As the Trump administration sees it, the MFN framework aims to “equalize” drug prices by decreasing them in the U.S. and increasing other developed countries’ prices. Here, use of the word “equalize” is conspicuous, as there’s no law of one price when it comes to goods and services in different countries. For a variety of reasons, prices of most commodities differ, sometimes substantially, even among comparably wealthy nations.

Furthermore, the administration’s projection begs the question whether other developed countries will indeed raise prescription drug prices. If anything, most comparator nations are moving in the opposite direction because of severe budget constraints.

Another implied modeling assumption is that future drugs will be approved in the jurisdictions that make up the basket of comparator nations at or near the same time that they are granted marketing authorization in the U.S. The White House states that pharmaceutical manufacturers “will offer all new drugs launched in the U.S. at prices comparable to those in other high‑income countries,” Well, with more than 70% of drugs today getting approved in the U.S. first, this raises quite a few questions. To derive an MFN price, there needs to be at least two comparators. With different regulatory agencies — there are five such entities among the comparator nations — substantial differences in timing of regulatory approval are a common feature as well as sometimes lengthy delays in pricing and reimbursement as pharmaceuticals go through evaluations by national health authorities.

And in the current context, what happens if pharmaceutical manufacturers decide not to launch drugs at all in certain jurisdictions to avoid MFN pricing? This is a legitimate concern, given the public comments issued by CEOs in recent months about sequencing of launches and possible avoidance altogether of a number of countries.

It’s notable that none of the posted estimates on cost savings have been independently verified. Frankly, they can’t be assessed properly without disclosure of the terms of the agreements signed by pharmaceutical companies. The White House said it has not shared the text of the agreements because they include highly sensitive data that could “move financial markets.”

An emerging critique of the deals struck by Trump and drug company CEOs is that firms don’t appear too bothered by the possible implications. Public Citizen writes, “when talking to shareholders, under legal obligations to provide truthful information, drug corporations have not indicated anticipating any major impacts from the White House deals.”

If this is the case, it makes one wonder about just how substantive the cuts in net prices are or will be.

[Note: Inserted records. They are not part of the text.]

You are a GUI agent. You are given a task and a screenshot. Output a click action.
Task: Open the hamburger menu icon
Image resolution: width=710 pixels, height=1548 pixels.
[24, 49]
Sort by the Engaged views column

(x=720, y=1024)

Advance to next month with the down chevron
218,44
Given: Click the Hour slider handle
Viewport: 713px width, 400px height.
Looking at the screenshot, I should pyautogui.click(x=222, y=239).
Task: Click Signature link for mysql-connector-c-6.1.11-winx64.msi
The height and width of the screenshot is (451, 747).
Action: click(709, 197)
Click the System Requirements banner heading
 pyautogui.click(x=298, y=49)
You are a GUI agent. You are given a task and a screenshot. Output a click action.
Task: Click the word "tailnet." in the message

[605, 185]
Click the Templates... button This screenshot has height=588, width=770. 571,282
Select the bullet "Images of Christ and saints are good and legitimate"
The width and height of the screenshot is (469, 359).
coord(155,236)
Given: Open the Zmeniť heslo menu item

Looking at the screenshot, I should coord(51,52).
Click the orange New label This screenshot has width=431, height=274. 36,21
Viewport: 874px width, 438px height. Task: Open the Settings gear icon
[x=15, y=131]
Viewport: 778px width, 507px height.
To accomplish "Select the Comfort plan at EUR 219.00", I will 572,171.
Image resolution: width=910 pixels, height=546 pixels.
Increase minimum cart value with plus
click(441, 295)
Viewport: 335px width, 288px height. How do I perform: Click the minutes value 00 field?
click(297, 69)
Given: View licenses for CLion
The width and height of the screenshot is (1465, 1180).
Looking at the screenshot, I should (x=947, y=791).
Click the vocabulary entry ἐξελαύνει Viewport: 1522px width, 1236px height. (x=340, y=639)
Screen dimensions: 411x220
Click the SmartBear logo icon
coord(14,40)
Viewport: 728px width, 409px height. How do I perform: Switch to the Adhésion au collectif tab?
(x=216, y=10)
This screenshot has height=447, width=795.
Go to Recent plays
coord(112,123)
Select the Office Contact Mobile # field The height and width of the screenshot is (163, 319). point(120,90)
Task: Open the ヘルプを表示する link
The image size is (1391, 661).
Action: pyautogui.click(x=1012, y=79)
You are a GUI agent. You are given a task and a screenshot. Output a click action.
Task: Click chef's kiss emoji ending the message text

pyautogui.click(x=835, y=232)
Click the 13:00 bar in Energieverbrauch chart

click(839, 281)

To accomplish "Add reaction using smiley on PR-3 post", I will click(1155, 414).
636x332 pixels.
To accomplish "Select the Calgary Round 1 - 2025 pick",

Perhaps pharmaceutical companies do anticipate significant reductions in price, at least for some medicines, but they expect there to be an increase in patient utilization due to lower prices? Or maybe there are hidden details contained in the agreements that offer material offsets?

In April, staff working for Sen. Bernie Sanders (I-Vt.) released an analysis that looked at 15 of the companies who had agreed to MFN deals and found that their combined profits rose 66% over the past year. There seems to be an inference that whatever is included in the deals isn’t hurting business. The report also noted that the tax cuts Trump signed into law in 2025 “exempted or delayed many of the most expensive drugs” from being selected for price negotiations with Medicare. This includes medications such as the cancer therapy Keytruda, which got at least a one-year reprieve from being chosen by Medicare to have its price negotiated by the federal government.

The Trump administration countered by asserting that the analysis Sanders had commissioned was flawed, in part because it relied on list and not net prices, which then overstated the profit estimates.

As it stands currently, model estimates issued by the White House on cost savings from MFN prices are highly speculative and depend on a set of unrealistic assumptions. It remains to be seen how the MFN framework will play out, both in terms of verified savings over time and the impact on drug makers’ bottom line.